La mancata indicazione della natura postergabile dei finanziamenti dei soci è mera ragione di irregolarità e non di invalidità del bilancio, in quanto non sussiste una falsa rappresentazione della situazione debitoria della società, ma solamente una diversa indicazione della esigibilità dei rimborsi di natura legale; di conseguenza il socio non ha interesse a ricorrere, poiché il credito partecipa comunque alla distribuzione dell’attivo dopo il pagamento dei creditori chirografari.

Spetta all’impugnante dare prova della inveridicità delle poste di bilancio e non può più essere messa in discussione una posta già contenuta nel bilancio dell’esercizio precedente e non contestata con la precedente impugnazione.
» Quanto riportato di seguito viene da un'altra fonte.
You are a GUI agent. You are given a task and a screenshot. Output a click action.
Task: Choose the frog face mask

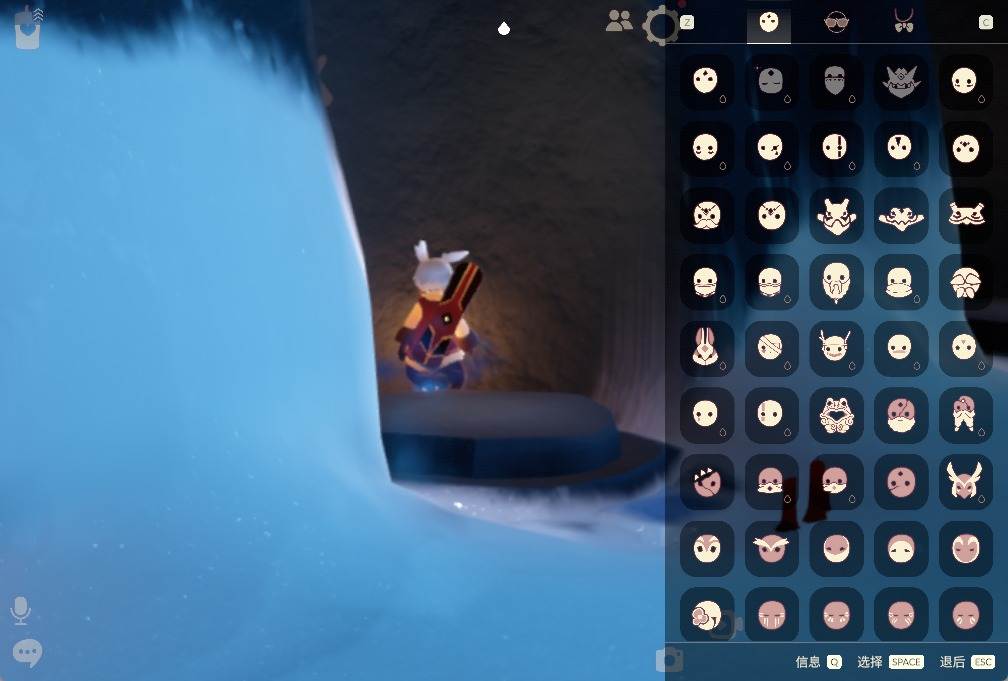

Eventuali omissioni informative della relazione ex art. 2446 e 2482 bis devono essere specificamente determinate e non semplicemente allegate e nel caso di specie la relazione conteneva ampi cenni allo stato di crisi della società.

Sono validi i conferimenti in compensazione di crediti postergabili in quanto attraverso la compensazione, si pone rimedio alla scorrettezza nella scelta del mezzo di sovvenzionamento della società sottocapitalizzata in crisi, posta in essere attraverso l’erogazione del finanziamento anomalo in luogo del più ragionevole conferimento, in conformità allo scopo dell’art. 2467 c.c. di disincentivare il fenomeno della sottocapitalizzazione nominale, in favore dell’apporto di capitale di rischio. (Andrea Palazzolo) (riproduzione riservata)
Appello Catania 05 giugno 2019.




Opposizione all’esecuzione da parte del socio illimitatamente responsabile e beneficio della preventiva escussione del patrimonio della società in accomandita semplice debitrice

Società in accomandita semplice – Rapporti con i terzi – Responsabilità dei soci – Escussione preventiva del patrimonio sociale – Istanza di sospensione – Spese legali

Il beneficio previsto dall’art. 2304 (e 2315) c.c., attenendo alla garanzia del patrimonio del socio nei confronti del creditore sociale, opera nel senso che il socio non può essere chiamato a rispondere in sede esecutiva prima della società, dotata di autonomia patrimoniale, ove non sia dimostrata in termini certi l’impossibilità per il creditore di soddisfarsi sui beni della stessa. (Federico Ioncoli) (riproduzione riservata) Tribunale Pordenone 30 gennaio 2020.